It's hard when you are on the verge of being big in the music industry. You'll have hundreds of fans, maybe thousands. But there is a reason why you haven't made it. Michigan's Fled Five is unfortunately in this position. With several stunning albums under their belts, their self titled offering is a step in a new direction. Except it's more like taking too big of a step down some stairs.

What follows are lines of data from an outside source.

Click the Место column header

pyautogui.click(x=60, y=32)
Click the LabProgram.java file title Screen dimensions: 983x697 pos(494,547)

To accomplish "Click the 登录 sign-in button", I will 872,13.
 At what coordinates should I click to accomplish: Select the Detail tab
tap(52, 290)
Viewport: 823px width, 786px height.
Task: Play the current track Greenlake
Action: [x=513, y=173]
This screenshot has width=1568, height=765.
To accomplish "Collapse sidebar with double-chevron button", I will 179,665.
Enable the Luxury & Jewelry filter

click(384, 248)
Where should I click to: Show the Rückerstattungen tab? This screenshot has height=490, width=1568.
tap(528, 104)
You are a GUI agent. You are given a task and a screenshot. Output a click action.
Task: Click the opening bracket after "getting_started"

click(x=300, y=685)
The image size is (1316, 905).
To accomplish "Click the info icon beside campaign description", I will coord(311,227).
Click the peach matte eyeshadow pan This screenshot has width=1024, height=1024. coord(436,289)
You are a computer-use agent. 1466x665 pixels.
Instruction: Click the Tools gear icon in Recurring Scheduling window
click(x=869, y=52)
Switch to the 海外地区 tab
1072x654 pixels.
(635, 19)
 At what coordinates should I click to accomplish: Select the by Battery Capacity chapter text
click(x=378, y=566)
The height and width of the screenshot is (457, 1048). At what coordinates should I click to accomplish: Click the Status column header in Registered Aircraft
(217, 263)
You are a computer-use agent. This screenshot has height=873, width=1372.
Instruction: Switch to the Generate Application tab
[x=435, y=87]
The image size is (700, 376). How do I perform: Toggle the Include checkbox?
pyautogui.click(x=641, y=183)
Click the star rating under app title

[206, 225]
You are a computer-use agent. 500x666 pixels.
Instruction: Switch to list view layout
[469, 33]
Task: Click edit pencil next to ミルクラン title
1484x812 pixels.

Their self-titled album is an all around good rock record. I've heard it described as a mix of Godsmack, Crossfade, Nickleback, and Black Label Society. Outside of the heavy riffing, I really don't see most of these comparisons. Fled Five stand solid together, but they do fall a bit short on this disc. Several of the songs sound very contrived and typical to the sound they play, which is upsetting that they can't overcome the typical. Songs like "Payback" and "Stand" sound more like the bastard son of Creed/Alter Bridge (I'm talking about Tremonti, Marshall, and Phillips) and Corrosion of Conformity. "Stand" though doesn't feel original at all. I've heard the phrase "Don't turn your back on me" and that general angst about a million times, especially in old Nu-Metal, and that is a genre no one wants to be associated with.

Other songs though like "Good Man Gone Bad" sounds a bit like Mudvayne and Thornly. This is probably the best track on the CD; it has a great acoustic riff very reminiscent of "Fall Into Sleep" by the aforementioned Mudvayne. There are great vocals, though a bit typical, and they really tear it up during the chorus. The song kicks into full gear after the first chorus and has a blues/metal vibe for the rest of the song. Another killer track is "Can I Figure Out", which features some delayed clean guitar at the beginning, and then followed by some good riffing and good vocals. It sadly though features a very unimaginative guitar solo which does knock it down some.

As far as the band goes everything sounds pretty decent, the drums are a bit lacking though. Especially if they are tending more towards the heavier side, they might want to up the drums a bit more. They sound deficient and uninspired throughout most of the record, but everything fits. It's just a part of writing the typical song, the drums and guitars will always sound the same. I think that Fled Five is making the right step, but they come up short. They are doing half of what's safe and the other half is a bit of a held back jump. The band is very tight and play well off of each other, but their songs sound too much like major label bands. While these bands are all great in their own respects, they aren't huge and popular and therefore a major label won't be looking for their carbon copies. If you are going to stick with the riffing, go full force a head and write some more original songs.